Maybe it was familiarity with an old teammate? Maybe it was just an off day for Quintana, whose Cubs' tenure has been far more of the up-and-down variety than his consistent days with the White Sox?

While the sample size is undoubtedly tiny, the only time the White Sox faced Quintana, they raked. So losing him as a foe might not be an obvious plus, after all. That being said, perhaps the strain placed on the Cubs' staff without him makes everyone else a better opponent for the White Sox, and they rake regardless.

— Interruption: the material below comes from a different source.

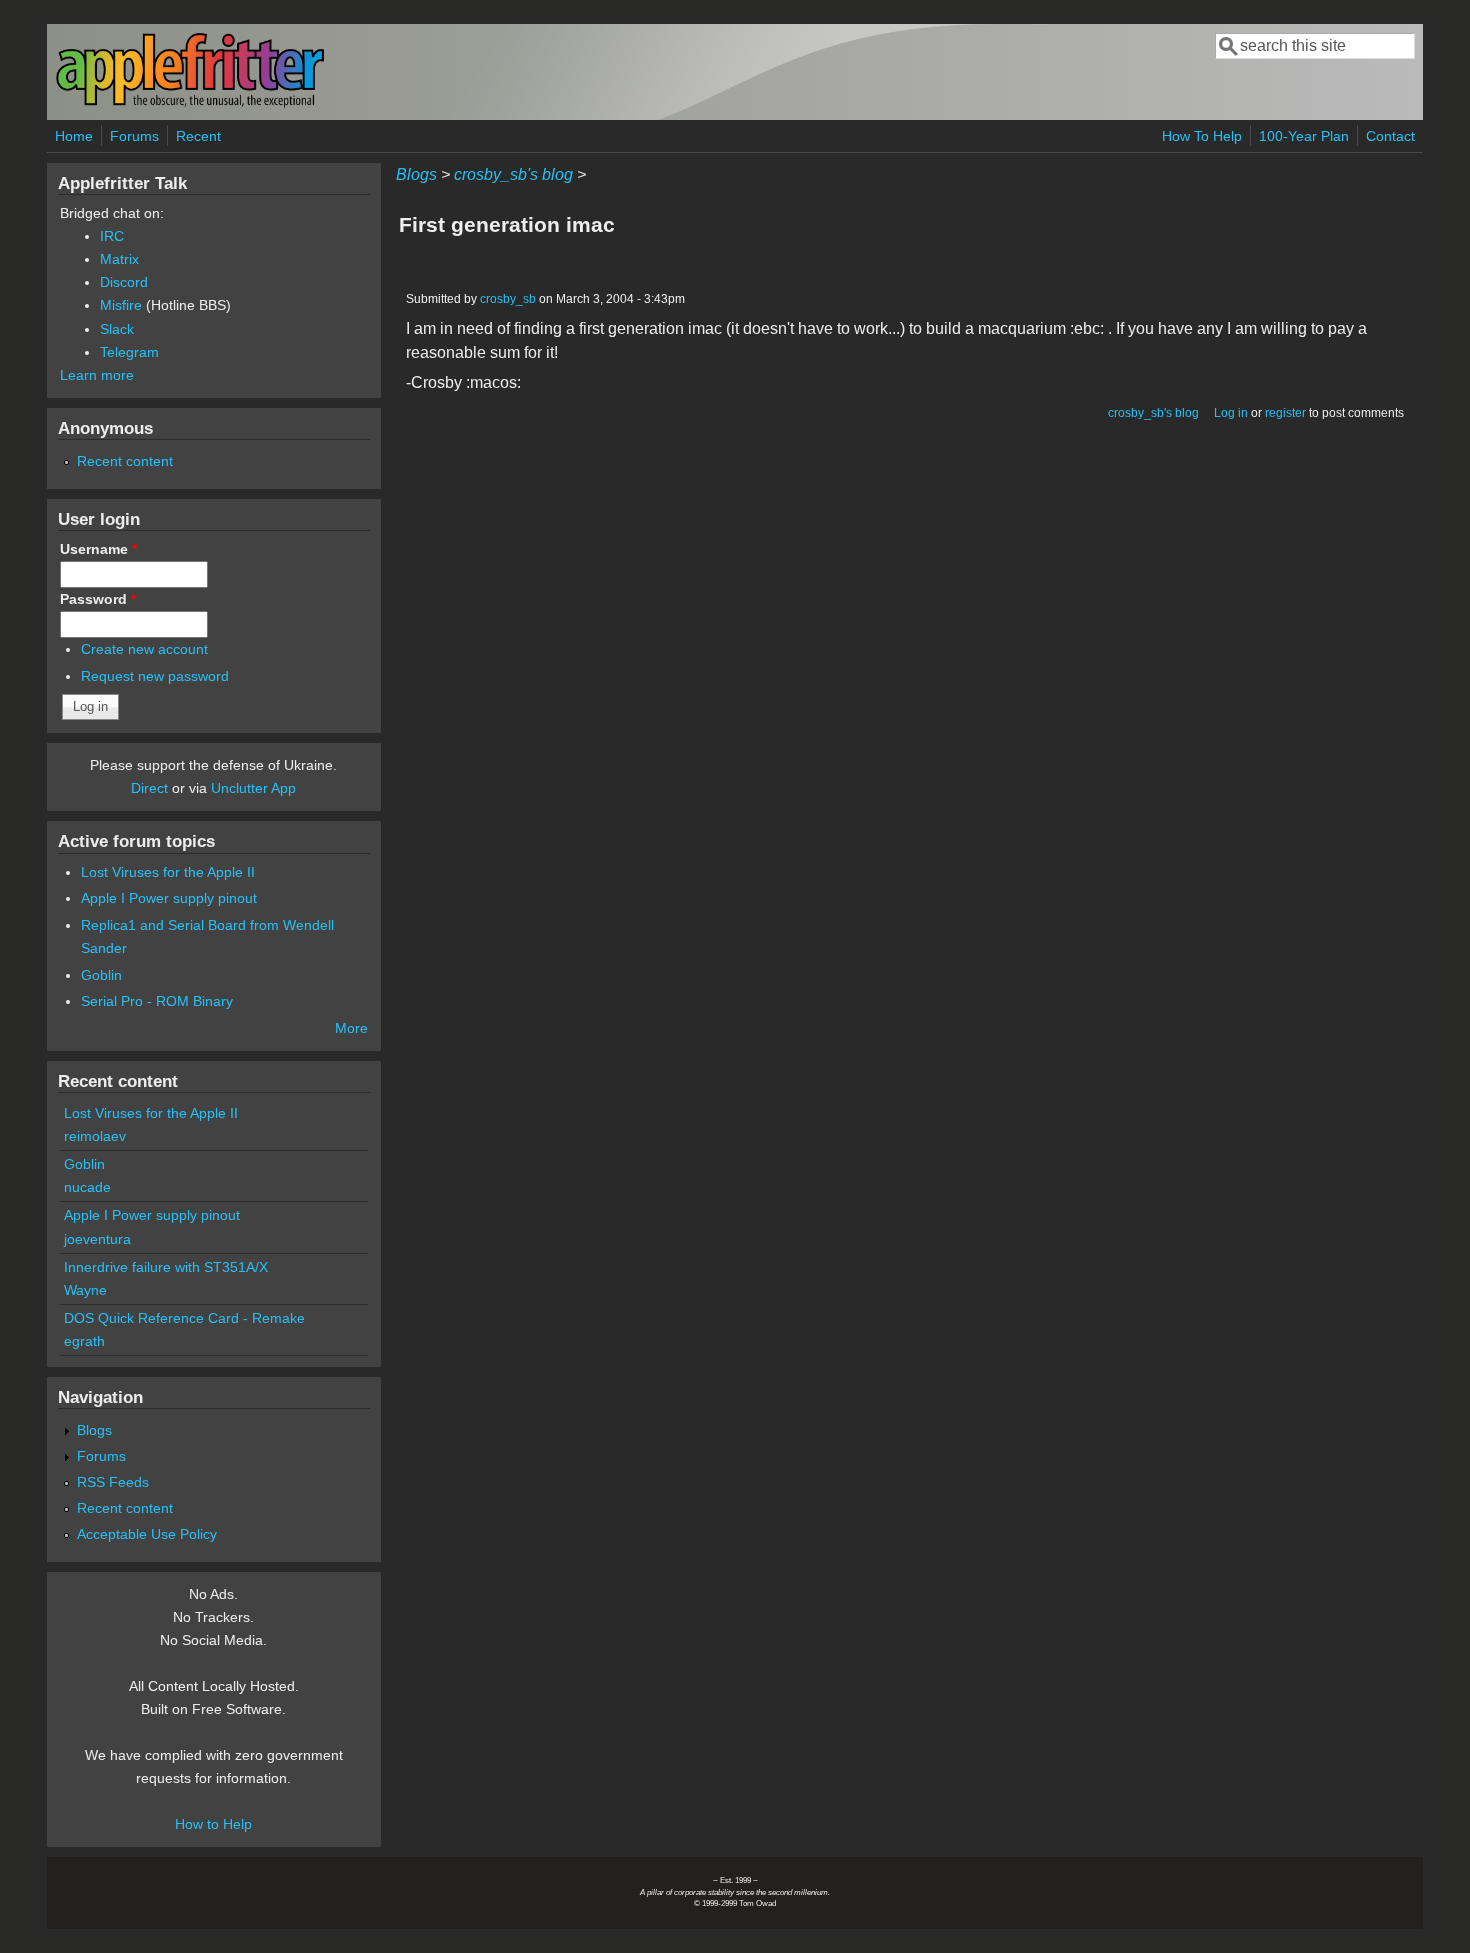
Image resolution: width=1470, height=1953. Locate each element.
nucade (87, 1187)
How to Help (213, 1824)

RELATED: Yoan Moncada: White Sox still on track for success in 2020, even after layoff

It's complicated, obviously, as even the numbers from that day in 2018 show: Anderson and Moncada, now two rebuilding cornerstones for the White Sox, went a combined 1-for-5. If the White Sox still had Kevan Smith, who homered off Quintana in that game, this would be far easier to figure out.

But nothing is easy to figure out in 2020, including something as seemingly straight forward as a frequent opponent losing a key cog in the starting rotation.